Consegna scritta: Prosegui il racconto sullo studio all'estero e sul sentirsi cittadini europei, ripartendo subito dopo la sua ultima frase.

Come me migliaia di studenti ogni anno si spostano per studiare da un paese all’altro e non è difficile sentirsi oltre che italiani, anche cittadini europei con storia e tradizioni in comune, di cui chiacchierare, su cui ridere o scherzare. Ecco la cosa bella dell’Europa. Non sono, infatti, le molteplici leggi e accordi che ci rendono più semplice la vita quando decidiamo, per un motivo o per l’altro, di allontanarci momentaneamente o indefinitamente dal nostro paese. Ma il fatto che, proprio grazie a questi accordi e leggi, tantissimi ogni anno fanno la nostra stessa esperienza. Si sviluppa, così, una coscienza comune che ci permette di non sentirci così soli a svariate centinaia di chilometri dalle nostre radici.
Questo è proprio quello che è capitato a me quando, un po’ timoroso sul come sarebbe andata, ho deciso di mettermi in macchina con i miei genitori, che forse quella mentalità europea me l’hanno trasmessa, e ‘mezza camera’ nel portabagagli. Arrivato li, dopo l’immancabile tappa all’Ikea ordinata dalla premurosa mamma italiana che non vuole far marcare nulla a suo figlio, ho iniziato a guardarmi intorno e ho pensato: “Ma lo sai che alla fine non mi sento poi così a disagio, è pieno di ragazzi nella mia stessa condizione che vogliono farsi nuovi amici. Non vedo perché dovrei ritrovarmi da solo”.

Un’altra cosa che spesso si dà per scontata ma che scontata non è per niente, è che, a mio avviso sempre grazie all’Europa, chi più chi meno parliamo tutti una lingua comune: l’Inglese. Ecco, nonostante le buone intenzioni e il fatto che fossimo tutti nella stessa condizione, se non avessimo avuto una lingua comune, difficilmente avrei potuto stringere amicizie così profonde come poi mi è capitato nei successivi due anni.
Ad ogni modo, dopo un breve periodo di ambientamento, mi sentivo molto a mio agio in questa nuova realtà. Già dopo le prime lezioni si era creato un bel gruppo di studio ma di amici soprattutto. Come in una barzelletta eravamo due italiani, un tedesco, un polacco, un indiano e un islandese a scherzare sulle varie differenze culturali e gli innumerevoli siparietti che si verificavano ogni giorno.

Dati grezzi:
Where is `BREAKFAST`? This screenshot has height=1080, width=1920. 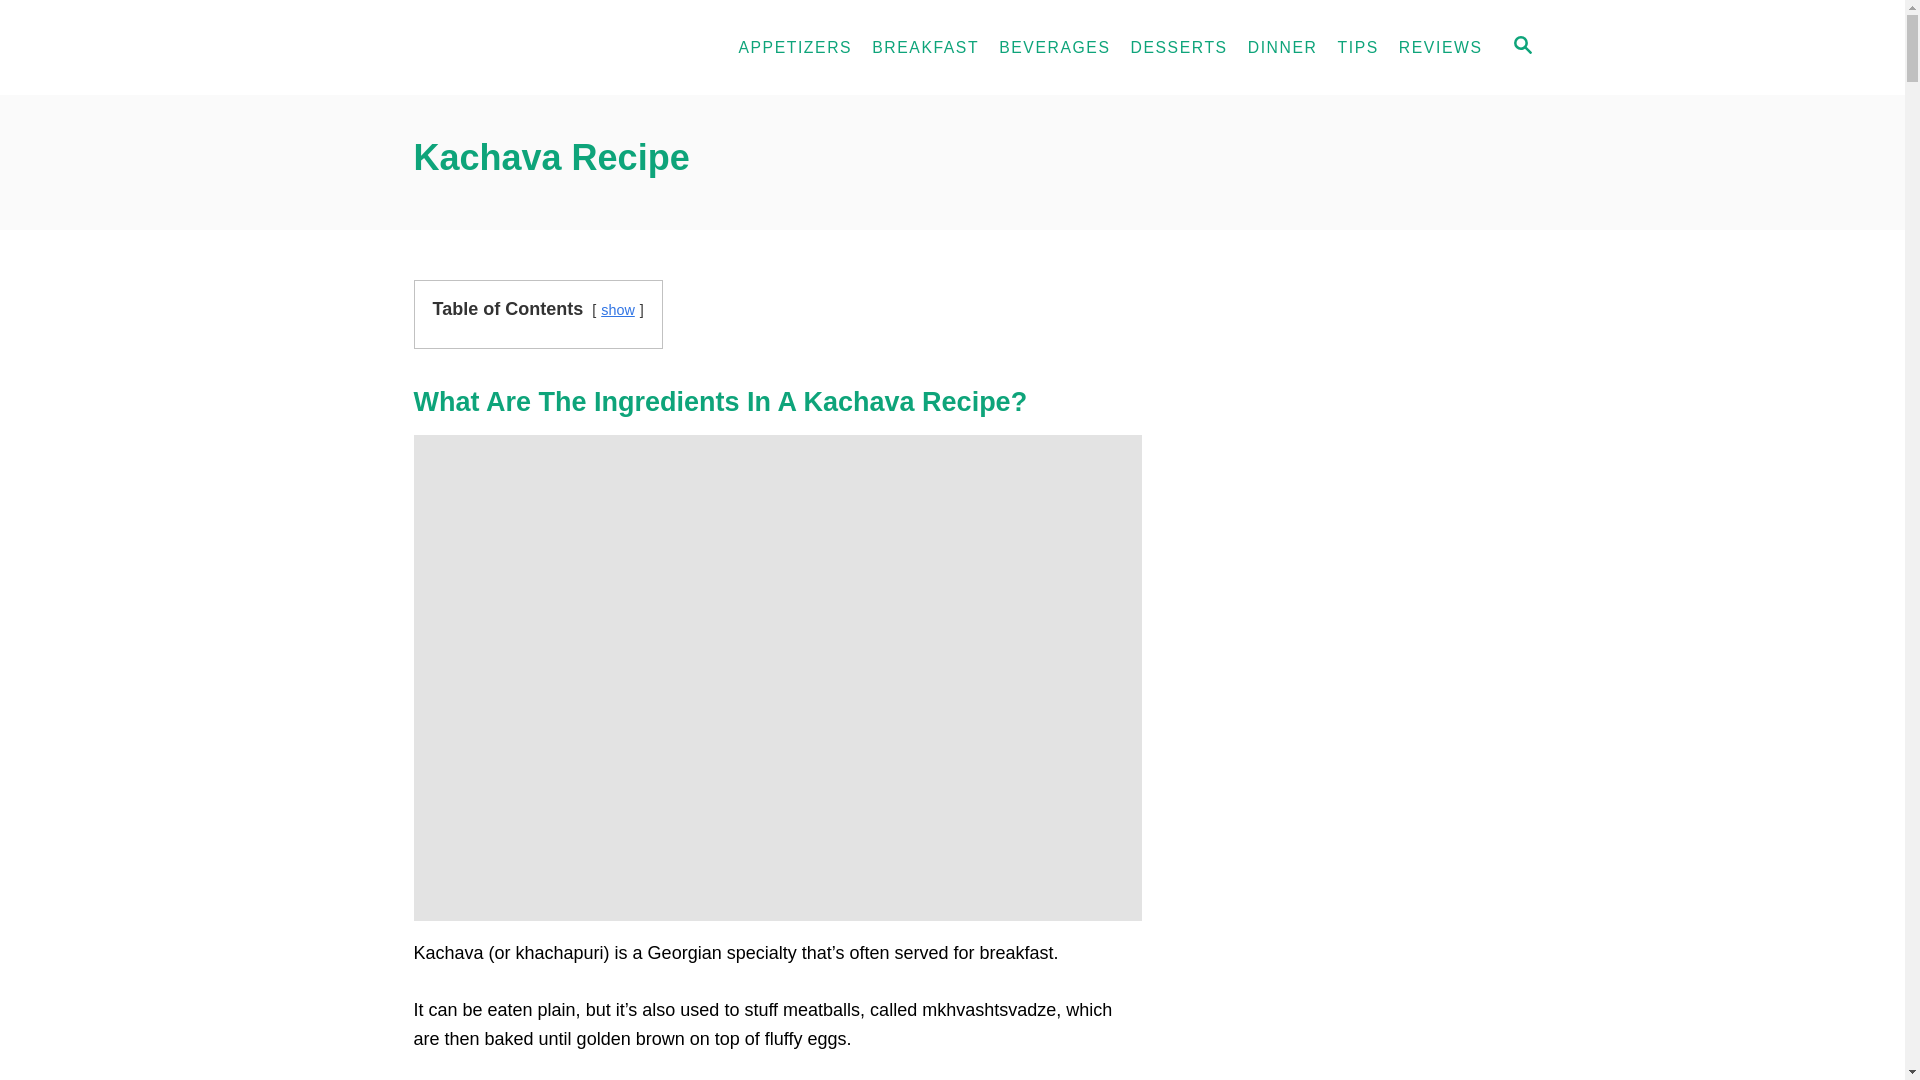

Risposta alla consegna:
Dopo circa un mese che ero lì, ho deciso anche di iscrivermi al team di Formula Student, una specie di mini campionato di Formula Uno per studenti in cui gareggiano università di tutto il mondo. Anche questa volta, nonostante il contesto non fosse prettamente quello universitario e quindi progettato ad hoc, tutto era in lingua inglese e nel team, di ottanta studenti, c’erano 23 nazionalità. Incredibile. Gente da 23 paesi diversi con una singola passione comune a lavorare ogni giorno uno a fianco all’altro come se fosse tutto normale, quando invece, a rifletterci, è una cosa straordinaria e meravigliosa!
Dopo un anno di duro lavoro e con la macchina finalmente pronta per gareggiare, tutto il team è andato prima in Ungheria, poi in Germania e infine in Spagna. Il tutto con incredibile semplicità. Ma ci pensate che lavoro pazzesco sarebbe stato se non ci fosse stata l’Europa: muovere 80 persone, un camion di attrezzature e un prototipo realizzato da studenti attraverso almeno una decina di paesi? Vi chiederete inoltre “ma i soldi per fare tutto questo chi ve li ha dati?”
La risposta è semplice: una cinquantina di aziende europee che hanno creduto in noi e nel valore formativo del progetto. Ancora una volta l’Europa aveva non soltanto reso a tutti la vita più semplice, ma soprattutto fornito molti dei presupposti che avevano reso possibile il tutto.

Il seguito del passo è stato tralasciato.